Григорьева вызвали из Суслово в Москву на конкурс художников-архитекторов. Поместили на работу в закрытую мастерскую. Там он подружился с девушкой, такой же, как и он сам, бывшей студенткой архитектурного института и контриком. Они дали слово пожениться, если выйдут живыми из заключения. «Мы были очень счастливы, — повторял Григорьев… — Счастливее многих миллионов вольных людей». Срок у них кончался почти в одно время, оба были москвичами. Казалось, жизнь поворачивается к ним хорошей стороной, планам не было конца, осталось только дождаться близкого освобождения. Но тут, у порога свободы, она заболела вирусным воспалением лёгких и умерла, а его за полгода до освобождения неожиданно перебросили в Сибирь на вольноепоселение после отбытия срока, в глухую деревню близ реки Васюган. В холодный день от пристани этап шёл пешком под проливным дождём. Одни мужчины-«краткосрочники». Пришли еле живые. Конвой усадил людей в грязь и вызвал население деревни. Оказалось, что тут живут одни женщины — мужчин или перебили на фронте, или они не вернулись в колхоз после демобилизации.
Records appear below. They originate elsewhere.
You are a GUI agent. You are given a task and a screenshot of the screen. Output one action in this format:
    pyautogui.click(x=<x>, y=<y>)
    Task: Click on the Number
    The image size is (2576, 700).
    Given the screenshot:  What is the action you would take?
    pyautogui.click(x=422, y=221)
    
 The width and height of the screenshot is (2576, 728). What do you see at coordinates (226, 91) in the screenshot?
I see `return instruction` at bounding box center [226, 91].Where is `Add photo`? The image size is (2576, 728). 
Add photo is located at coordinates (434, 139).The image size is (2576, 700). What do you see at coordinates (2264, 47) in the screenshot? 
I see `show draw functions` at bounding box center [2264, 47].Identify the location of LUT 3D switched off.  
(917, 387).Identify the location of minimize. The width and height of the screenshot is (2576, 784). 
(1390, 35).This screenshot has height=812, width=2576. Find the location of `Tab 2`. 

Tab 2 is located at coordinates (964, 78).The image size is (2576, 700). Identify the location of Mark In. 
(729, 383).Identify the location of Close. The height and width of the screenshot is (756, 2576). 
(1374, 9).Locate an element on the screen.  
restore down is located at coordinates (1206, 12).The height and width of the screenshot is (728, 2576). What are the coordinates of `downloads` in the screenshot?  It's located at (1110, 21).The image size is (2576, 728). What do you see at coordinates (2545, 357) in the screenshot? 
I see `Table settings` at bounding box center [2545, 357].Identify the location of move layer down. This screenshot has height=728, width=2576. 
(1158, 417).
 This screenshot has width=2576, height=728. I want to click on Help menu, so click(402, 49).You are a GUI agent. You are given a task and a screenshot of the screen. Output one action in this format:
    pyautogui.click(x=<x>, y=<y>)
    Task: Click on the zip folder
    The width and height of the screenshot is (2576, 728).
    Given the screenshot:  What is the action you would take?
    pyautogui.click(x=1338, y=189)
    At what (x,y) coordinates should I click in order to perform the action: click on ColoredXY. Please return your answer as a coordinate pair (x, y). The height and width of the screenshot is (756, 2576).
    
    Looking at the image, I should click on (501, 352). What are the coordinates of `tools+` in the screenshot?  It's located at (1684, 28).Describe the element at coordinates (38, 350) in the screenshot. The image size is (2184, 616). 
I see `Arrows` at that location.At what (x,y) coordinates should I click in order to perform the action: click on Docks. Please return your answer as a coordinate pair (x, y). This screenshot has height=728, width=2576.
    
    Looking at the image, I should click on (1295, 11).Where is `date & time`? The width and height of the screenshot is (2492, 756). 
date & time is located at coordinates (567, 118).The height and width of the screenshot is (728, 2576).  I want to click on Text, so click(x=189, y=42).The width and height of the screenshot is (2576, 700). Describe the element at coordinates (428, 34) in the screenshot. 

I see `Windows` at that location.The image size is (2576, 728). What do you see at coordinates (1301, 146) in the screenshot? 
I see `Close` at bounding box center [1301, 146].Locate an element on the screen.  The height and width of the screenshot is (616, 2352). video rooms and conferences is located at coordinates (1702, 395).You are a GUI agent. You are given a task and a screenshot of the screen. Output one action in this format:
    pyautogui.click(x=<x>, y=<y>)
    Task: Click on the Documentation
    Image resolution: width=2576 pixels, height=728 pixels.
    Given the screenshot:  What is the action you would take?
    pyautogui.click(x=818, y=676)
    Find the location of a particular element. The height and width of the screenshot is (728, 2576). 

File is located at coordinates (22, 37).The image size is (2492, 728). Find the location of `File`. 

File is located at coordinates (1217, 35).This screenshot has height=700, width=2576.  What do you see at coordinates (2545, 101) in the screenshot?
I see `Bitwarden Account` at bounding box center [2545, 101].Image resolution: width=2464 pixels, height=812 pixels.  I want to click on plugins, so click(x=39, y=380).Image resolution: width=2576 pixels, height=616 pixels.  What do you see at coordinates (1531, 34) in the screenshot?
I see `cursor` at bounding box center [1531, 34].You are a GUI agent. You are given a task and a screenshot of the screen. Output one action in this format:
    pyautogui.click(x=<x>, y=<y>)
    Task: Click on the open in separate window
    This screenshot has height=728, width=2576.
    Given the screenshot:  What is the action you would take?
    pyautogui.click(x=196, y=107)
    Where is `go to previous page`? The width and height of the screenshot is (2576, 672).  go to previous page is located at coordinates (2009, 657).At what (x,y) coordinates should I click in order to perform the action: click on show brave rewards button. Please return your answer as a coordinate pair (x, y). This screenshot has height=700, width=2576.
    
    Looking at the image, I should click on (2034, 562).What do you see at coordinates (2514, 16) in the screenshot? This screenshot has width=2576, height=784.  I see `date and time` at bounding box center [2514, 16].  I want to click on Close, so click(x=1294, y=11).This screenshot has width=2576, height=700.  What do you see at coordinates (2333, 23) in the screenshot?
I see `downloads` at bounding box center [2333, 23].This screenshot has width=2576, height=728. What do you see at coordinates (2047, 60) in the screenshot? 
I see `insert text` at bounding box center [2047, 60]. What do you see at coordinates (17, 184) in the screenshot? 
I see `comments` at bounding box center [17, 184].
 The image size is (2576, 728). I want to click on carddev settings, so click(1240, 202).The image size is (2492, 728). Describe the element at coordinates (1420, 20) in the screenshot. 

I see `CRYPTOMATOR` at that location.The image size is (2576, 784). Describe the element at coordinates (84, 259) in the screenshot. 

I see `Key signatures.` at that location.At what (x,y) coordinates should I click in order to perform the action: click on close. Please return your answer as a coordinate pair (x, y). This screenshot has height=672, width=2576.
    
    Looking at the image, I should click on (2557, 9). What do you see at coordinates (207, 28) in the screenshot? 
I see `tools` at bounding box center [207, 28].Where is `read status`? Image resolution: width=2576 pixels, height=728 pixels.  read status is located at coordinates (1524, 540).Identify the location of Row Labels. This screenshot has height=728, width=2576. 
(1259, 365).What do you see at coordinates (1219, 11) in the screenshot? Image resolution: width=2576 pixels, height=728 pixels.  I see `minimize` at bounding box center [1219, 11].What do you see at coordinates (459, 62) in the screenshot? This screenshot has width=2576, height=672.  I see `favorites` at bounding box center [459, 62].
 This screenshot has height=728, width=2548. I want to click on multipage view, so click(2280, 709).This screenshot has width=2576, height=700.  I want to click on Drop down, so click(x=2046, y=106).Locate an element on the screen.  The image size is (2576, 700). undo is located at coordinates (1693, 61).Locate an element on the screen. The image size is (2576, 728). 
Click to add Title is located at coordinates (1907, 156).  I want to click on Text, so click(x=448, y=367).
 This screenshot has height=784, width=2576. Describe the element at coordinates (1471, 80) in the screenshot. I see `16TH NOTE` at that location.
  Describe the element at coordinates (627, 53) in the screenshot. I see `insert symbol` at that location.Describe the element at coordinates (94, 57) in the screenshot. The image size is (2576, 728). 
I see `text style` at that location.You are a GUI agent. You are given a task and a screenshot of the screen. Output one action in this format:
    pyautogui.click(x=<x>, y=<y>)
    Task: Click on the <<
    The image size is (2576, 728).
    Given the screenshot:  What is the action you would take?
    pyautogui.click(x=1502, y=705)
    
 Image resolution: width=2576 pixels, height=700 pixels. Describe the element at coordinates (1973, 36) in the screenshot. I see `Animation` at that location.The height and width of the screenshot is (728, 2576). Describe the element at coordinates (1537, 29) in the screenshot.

— Выбирайте женихов, бабы! — хохотали солдаты.
Первой вышла выбрать себе сожителя председательница, молодая рябая женщина. Осматривала сидящих в грязи мужчин, как скот. Подошла к Григорьеву.
— Ну, ты! Поднимай голову, слышь! Смотри сюды, не отвёртывайся, гад! Сколько годков? А? Ну, ладно, беру. Эй, начальник, запиши за мной энтого белявого, он вроде моложе и из себя получше!
— Так я стал подневольной наложницей этой стервы, — опустив глаза, говорил Григорьев, надрывно пыхтя сигаретой. — Кормила она меня по тем временам неплохо, крала из колхоза, что могла. В любви была зверем. Я её возненавидел. Да что там рассказывать… Чувствую — ещё месяц-два и её зарежу. При обходе оперуполномоченного подал заявление, что прошу отправить в Заполярье на поселение. Опер начал было отговаривать, потом понял. Со следующим этапом потащили меня в Норильск. Да, теперь пью, Дмитрий Александрович. Пью крепко, это верно. Так ведь и причины же были — без них в жизни ничего не бывает…
В это же время нас нашли Лида Малли, Ольга Исурина и Женя, их сестра. Было приятно встретить людей, с которыми шёл по лезвию ножа в Лондоне, Париже и Берлине, но я помнил Раджабова и его рассказ и понимал, что срок в 3 года, литерную бытовую статью и досрочное, через полтора года, освобождение Лида и Ольга могли получить только за какие-то услуги: сталинские чекисты были не особенно щедрыми людьми!
— Дима, я голодна! — кричала с порога Лида и начинала бесцеремонно опустошать наши скудные запасы. А потом решила женить меня на себе. Действовала грубо и прямо: Анечка была изнемогающей от непосильного труда нищей, а у Лиды ещё оставалось 48 000 рублей, полученных после реабилитации в качестве компенсации: как-никак она была женой генерала, старого чекиста. Анечка не жаловалась и молча страдала.
Так прошла зима пятьдесят седьмого года. Началось лето и жара. У чанов с кислотой работать стало трудно. Анечка не могла искать другую работу — не было времени: она приходила и падала на постель в изнеможении. У неё началась жестокая гипертоническая болезнь; жестокая потому, что каждодневно условия труда на заводе и условия быта в доме создавали постоянное внутреннее напряжение. Анечка разрывалась на части, пытаясь заткнуть дыры в бюджете и отразить бесконечное тявканье и рывки человеческого шакалья, среди которого мы жили. Она не похудела и выглядела не очень плохо, как все гипертоники, но болезнь быстро прогрессировала. И однажды ей пришлось из-за боли в затылке остаться дома. Потом ещё. Ещё. Она стала плохо видеть, неуверенно ходить. А кислотные ванны не ждали — работа требовала присутствия на заводе, от этого зависел заработок и, значит, наша жизнь. В это время я ещё не мог работать и по-прежнему висел у неё на шее. Она пока с трудом сама держалась на поверхности и поддерживала меня. Но нужно было получить ещё один удар посильнее, чтобы пойти ко дну.